But in November, Lincoln Bishop James Conley announced the diocese would have an independent task force review allegations of child sexual abuse and misconduct with minors and how the diocese handled them.
Within the Diocese of Lincoln, there are 134 parishes, according to the Nebraska Catholic Conference. Nebraska has 350 Catholic churches overall.
In the pews, parishioners at Catholic churches across Lincoln have regularly offered prayers at Sunday Masses for those victimized by clergy and church staff. They've also prayed for diocese officials as they lead the Catholic church in turbulent times.
The diocese's four-person task force was instructed to issue a final report on its findings and what information Conley should release to the public by Feb. 1.
Those clergy named in the Omaha report were mostly priests, and some cases date back 60 years but were reported after 1978, the year the state probe looks back to.
The archdiocese said 34 of the 38 clergy members were accused of abusing minors before 2002, when the U.S. Conference of Bishops required dioceses to take steps to protect children. None remain with the archdiocese.

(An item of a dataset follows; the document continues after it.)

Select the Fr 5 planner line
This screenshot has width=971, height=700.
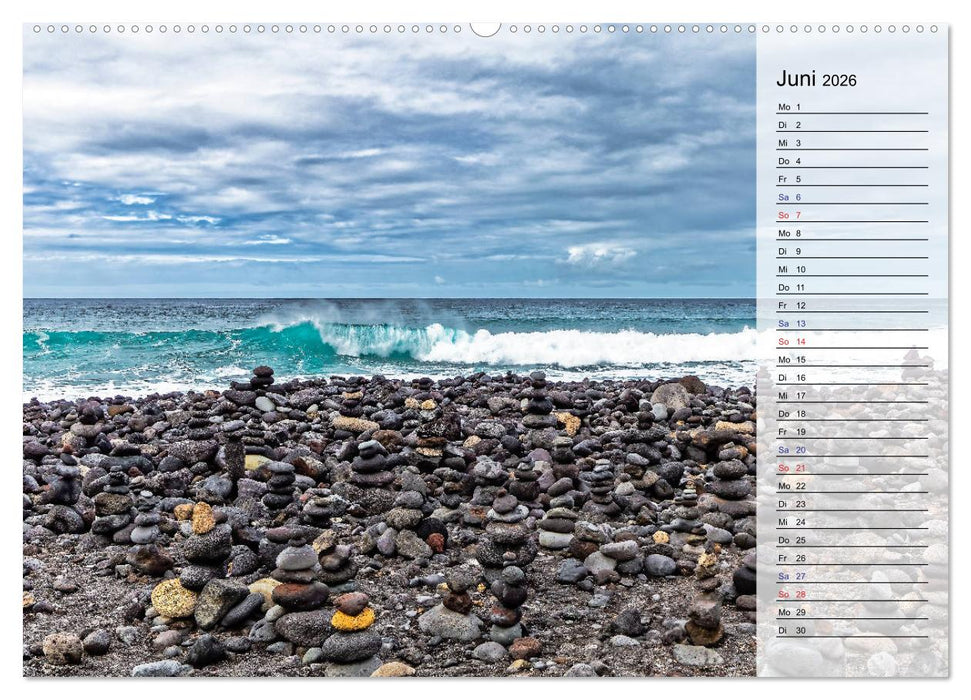850,178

The Lincoln Diocese removed four priests for misconduct last summer, though none of those cases involved allegations of child sexual abuse.
Since August, Conley has rearranged his administrative staff, hired a victim-assistance coordinator, launched an anonymous tip line and encouraged church members to report past and present cases of abuse.
David Clohessy, a spokesman for the Survivors Network of those Abused by Priests, lauded Peterson's move.
"We applaud Nebraska's attorney general for the subpoenas he's issued to 400 Catholic institutions about child sex abuse and cover-ups. We urge other attorneys general to take similar steps promptly ,which would decrease the chances that crucial church records might be moved or destroyed."